==== Document segment
[mpich-discuss] HP-XC 3000 cluster issues

Gauri Kulkarni gaurivk at gmail.com
Thu Mar 5 01:58:47 CST 2009


Thanks Dave! This worked. At least I can use bsub and mpirun is accepting
the srun option. Of course, the job is failing still. I issued the following
command:
bsub -n15 -o helloworld.mympi.%J.out mpirun -srun ./helloworld.mpich2
When I checked where the job was running, it showed me two nodes assigned.
Our cluster is 16 nodes with 8 processrors per node, so this is exactly what
I wanted. But the problem is, no mpd is running on those assigned nodes.
Hence the program cannot run. I cannot start mpd on those nodes because
users have no ssh/rsh access to the nodes other than head node and the last
node. So I started mpd on the headnode (n0) and last node (n53) and issued
above command with additional option:
bsub -n15 -o helloworld.mympi.%J.out -ext "SLURM[nodelist=n0,n53]" mpirun
-srun ./helloworld.mpich2
Now the job just remains in pending state instead of running. I cannot do
anything with it but to kill it.

Since only root can access all the nodes, only root can start mpds on all of
them. Can root start mpd once, say using mpdboot -n 16 -f <mpd.hosts>, and
then let it be? Or do I need to terminate mpd once the job is done? Is there
a way for users to start mpd on the node as it gets assigned through bsub?

Thank you for your replies so far, they are really helping.

Gauri.
========
==== Dataset excerpts
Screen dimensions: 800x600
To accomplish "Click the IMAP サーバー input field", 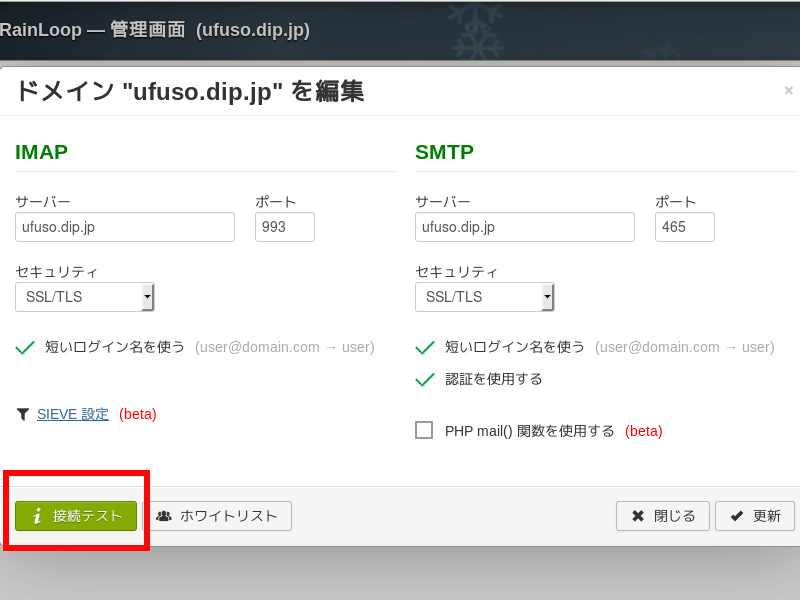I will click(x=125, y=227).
========
==== Dataset excerpts
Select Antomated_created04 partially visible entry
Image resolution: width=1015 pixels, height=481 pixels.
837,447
========
* Task brief: Carry on the mailing list post about running MPICH jobs on the HP-XC 3000 cluster from the point where it stops.

* Final answer:
---------


On Wed, Mar 4, 2009 at 10:27 PM, Dave Goodell <goodell at mcs.anl.gov> wrote:

> Gauri,
>
> Do you know where your slurm headers and libraries are located?  You can
> specify a root for the slurm installation via the
> "--with-slurm=/path/to/slurm/prefix" option to configure.
>
> For example, if you have the following files:
>
> /foo/bar/baz/lib/libpmi.a
> /foo/bar/baz/include/slurm/pmi.h
>
> Then pass "--with-slurm=/foo/bar/baz" to configure.  If "/foo/bar/baz" is
> "/usr" or "/" then this should have worked without the "--with-slurm"
> option.  Almost any other prefix will require this option.
>
> If you have a nonstandard layout for your slurm installation there are
> other configure arguments you can pass to make everything work too.  But
> let's hold off on discussing those until we know that you need it.
>
> -Dave
>
>
> On Mar 4, 2009, at 6:40 AM, Gauri Kulkarni wrote:
>
>  Ok, I have tried to recompile MPICH2 with following options. I cannot
>> recompile the 'global version', so I have tried to install it in my home dir
>> and would update the PATH accordingly. But compiling is failing at the
>> 'configure' step with following error:
>>
>> command: ./configure --prefix=/data1/visitor/cgaurik/mympi/
>> --with-pmi=slurm --with-pm=no
>> End part of the output:
>> RUNNING CONFIGURE FOR THE SLURM PMI
>> checking for make... make
>> checking whether clock skew breaks make... no
>> checking whether make supports include... yes
>> checking whether make allows comments in actions... yes
>> checking for virtual path format... VPATH
>> checking whether make sets CFLAGS... yes
>> checking for gcc... gcc
>> checking for C compiler default output file name... a.out
>> checking whether the C compiler works... yes
>> checking whether we are cross compiling... no
>> checking for suffix of executables...
>> checking for suffix of object files... o
>> checking whether we are using the GNU C compiler... yes
>> checking whether gcc accepts -g... yes
>> checking for gcc option to accept ANSI C... none needed
>> checking how to run the C preprocessor... gcc -E
>> checking for slurm/pmi.h... no
>> configure: error: could not find slurm/pmi.h.  Configure aborted
>> configure: error: Configure of src/pmi/slurm failed!
>>
>>
>> Gauri.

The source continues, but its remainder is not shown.